Data for this task
——
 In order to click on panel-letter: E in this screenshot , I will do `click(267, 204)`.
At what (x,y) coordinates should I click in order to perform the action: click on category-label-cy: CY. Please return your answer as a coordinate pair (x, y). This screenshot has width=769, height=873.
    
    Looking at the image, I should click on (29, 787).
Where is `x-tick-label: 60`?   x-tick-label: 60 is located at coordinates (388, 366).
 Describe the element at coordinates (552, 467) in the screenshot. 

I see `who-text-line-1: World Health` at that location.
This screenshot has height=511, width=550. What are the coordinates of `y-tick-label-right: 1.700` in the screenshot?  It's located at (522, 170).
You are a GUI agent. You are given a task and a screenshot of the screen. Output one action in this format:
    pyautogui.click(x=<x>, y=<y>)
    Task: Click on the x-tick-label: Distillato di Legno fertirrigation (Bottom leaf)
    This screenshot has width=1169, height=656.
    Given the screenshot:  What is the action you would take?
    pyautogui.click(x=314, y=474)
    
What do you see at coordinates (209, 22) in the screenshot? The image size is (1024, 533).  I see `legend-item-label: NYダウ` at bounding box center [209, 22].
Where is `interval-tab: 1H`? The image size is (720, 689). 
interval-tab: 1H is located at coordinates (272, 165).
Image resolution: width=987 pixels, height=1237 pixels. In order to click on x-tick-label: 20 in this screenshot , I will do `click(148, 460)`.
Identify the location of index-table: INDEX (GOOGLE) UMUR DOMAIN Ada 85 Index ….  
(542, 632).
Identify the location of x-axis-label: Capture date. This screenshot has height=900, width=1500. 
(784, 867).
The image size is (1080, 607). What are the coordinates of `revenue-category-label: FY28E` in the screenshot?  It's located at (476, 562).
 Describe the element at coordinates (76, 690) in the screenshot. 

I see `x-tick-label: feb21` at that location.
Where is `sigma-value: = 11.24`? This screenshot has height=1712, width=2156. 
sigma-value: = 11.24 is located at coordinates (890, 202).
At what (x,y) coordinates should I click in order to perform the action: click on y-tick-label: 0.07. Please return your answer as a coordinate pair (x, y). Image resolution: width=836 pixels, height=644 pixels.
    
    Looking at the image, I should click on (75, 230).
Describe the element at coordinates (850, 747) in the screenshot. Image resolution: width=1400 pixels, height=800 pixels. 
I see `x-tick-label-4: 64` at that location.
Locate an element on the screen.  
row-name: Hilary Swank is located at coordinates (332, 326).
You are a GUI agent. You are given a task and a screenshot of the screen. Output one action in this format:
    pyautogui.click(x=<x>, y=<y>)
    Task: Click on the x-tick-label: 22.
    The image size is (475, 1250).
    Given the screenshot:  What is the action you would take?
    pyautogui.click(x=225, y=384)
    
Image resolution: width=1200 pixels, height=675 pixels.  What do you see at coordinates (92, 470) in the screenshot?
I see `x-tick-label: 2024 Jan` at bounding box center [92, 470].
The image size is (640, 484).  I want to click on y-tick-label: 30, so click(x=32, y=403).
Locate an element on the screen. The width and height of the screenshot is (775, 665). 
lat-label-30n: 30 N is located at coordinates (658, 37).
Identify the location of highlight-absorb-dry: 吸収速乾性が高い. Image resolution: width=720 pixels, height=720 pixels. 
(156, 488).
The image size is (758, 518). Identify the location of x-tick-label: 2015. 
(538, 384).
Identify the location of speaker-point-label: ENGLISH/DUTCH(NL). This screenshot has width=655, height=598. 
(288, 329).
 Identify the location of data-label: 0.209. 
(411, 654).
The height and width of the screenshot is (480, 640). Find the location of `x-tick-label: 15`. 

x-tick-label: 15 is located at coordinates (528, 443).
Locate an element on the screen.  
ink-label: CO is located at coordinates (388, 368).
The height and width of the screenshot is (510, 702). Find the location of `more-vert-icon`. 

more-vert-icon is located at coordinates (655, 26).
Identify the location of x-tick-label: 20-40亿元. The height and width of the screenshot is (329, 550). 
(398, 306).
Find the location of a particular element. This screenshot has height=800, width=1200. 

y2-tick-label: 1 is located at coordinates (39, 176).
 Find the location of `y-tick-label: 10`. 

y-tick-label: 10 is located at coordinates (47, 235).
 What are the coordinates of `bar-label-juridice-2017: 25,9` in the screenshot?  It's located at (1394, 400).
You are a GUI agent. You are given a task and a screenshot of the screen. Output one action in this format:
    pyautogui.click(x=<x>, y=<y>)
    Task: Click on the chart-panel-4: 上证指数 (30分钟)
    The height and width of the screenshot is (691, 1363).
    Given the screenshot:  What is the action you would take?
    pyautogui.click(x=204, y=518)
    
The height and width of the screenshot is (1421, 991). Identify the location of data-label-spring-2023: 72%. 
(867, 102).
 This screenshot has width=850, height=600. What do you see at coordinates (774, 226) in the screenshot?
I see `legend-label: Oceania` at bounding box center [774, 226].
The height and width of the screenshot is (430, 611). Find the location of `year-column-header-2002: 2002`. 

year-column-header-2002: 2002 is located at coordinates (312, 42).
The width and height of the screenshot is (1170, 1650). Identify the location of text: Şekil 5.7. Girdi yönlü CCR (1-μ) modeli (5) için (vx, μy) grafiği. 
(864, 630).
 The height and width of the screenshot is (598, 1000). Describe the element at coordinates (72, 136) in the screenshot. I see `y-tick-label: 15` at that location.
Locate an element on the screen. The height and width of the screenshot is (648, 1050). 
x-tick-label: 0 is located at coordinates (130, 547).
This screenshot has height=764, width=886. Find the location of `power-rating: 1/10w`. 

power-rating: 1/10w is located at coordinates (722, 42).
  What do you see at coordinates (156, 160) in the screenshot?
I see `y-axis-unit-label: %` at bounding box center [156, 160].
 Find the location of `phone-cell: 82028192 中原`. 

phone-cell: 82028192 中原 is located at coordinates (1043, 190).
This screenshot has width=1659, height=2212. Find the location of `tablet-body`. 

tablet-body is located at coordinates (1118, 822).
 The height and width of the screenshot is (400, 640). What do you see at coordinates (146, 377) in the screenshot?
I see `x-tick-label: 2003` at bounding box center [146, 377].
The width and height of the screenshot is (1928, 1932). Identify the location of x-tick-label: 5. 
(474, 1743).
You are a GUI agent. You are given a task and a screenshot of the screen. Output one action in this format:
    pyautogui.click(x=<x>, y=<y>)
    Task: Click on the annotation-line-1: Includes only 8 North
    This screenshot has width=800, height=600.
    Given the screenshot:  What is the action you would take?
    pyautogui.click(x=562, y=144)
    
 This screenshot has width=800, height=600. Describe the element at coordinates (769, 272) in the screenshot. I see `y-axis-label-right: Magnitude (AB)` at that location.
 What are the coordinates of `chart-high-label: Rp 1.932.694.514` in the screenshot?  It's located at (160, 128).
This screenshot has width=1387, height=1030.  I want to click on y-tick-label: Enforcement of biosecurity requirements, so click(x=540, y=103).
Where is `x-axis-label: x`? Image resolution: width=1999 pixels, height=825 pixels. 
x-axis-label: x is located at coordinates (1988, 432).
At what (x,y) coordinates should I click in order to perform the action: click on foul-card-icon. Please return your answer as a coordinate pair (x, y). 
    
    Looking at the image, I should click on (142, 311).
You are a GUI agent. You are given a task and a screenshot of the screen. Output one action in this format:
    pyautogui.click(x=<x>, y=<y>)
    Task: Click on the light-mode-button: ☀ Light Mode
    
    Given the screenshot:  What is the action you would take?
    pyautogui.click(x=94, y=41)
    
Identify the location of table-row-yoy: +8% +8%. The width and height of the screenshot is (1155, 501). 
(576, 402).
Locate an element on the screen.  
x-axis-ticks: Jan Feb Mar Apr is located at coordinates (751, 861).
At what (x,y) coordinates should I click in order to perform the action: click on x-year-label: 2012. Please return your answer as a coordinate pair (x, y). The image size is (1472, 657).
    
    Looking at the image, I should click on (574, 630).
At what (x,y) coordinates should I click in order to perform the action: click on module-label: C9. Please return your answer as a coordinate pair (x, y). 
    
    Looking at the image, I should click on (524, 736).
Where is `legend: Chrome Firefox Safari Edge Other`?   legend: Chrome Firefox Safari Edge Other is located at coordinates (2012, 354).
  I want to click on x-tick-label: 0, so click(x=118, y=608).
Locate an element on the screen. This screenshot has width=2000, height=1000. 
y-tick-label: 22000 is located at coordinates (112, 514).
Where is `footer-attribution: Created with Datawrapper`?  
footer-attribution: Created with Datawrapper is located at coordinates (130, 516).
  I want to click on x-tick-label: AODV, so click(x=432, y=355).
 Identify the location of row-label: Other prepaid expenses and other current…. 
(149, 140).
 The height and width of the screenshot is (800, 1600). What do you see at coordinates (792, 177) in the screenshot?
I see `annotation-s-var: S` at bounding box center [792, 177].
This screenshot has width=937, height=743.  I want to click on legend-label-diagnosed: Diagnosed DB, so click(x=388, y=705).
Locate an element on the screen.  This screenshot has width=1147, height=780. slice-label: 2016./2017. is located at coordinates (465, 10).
——
What you have to do
Give the lines of the items above as a JSON list of strings, one string per line. Begin at the first line and stop after the line that contains "(542, 632).", leaving out any blank lines.

Exercise response
[
  " In order to click on panel-letter: E in this screenshot , I will do `click(267, 204)`.",
  "At what (x,y) coordinates should I click in order to perform the action: click on category-label-cy: CY. Please return your answer as a coordinate pair (x, y). This screenshot has width=769, height=873.",
  "    Looking at the image, I should click on (29, 787).",
  "Where is `x-tick-label: 60`?   x-tick-label: 60 is located at coordinates (388, 366).",
  " Describe the element at coordinates (552, 467) in the screenshot. ",
  "I see `who-text-line-1: World Health` at that location.",
  "This screenshot has height=511, width=550. What are the coordinates of `y-tick-label-right: 1.700` in the screenshot?  It's located at (522, 170).",
  "You are a GUI agent. You are given a task and a screenshot of the screen. Output one action in this format:",
  "    pyautogui.click(x=<x>, y=<y>)",
  "    Task: Click on the x-tick-label: Distillato di Legno fertirrigation (Bottom leaf)",
  "    This screenshot has width=1169, height=656.",
  "    Given the screenshot:  What is the action you would take?",
  "    pyautogui.click(x=314, y=474)",
  "What do you see at coordinates (209, 22) in the screenshot? The image size is (1024, 533).  I see `legend-item-label: NYダウ` at bounding box center [209, 22].",
  "Where is `interval-tab: 1H`? The image size is (720, 689). ",
  "interval-tab: 1H is located at coordinates (272, 165).",
  "Image resolution: width=987 pixels, height=1237 pixels. In order to click on x-tick-label: 20 in this screenshot , I will do `click(148, 460)`.",
  "Identify the location of index-table: INDEX (GOOGLE) UMUR DOMAIN Ada 85 Index ….  ",
  "(542, 632)."
]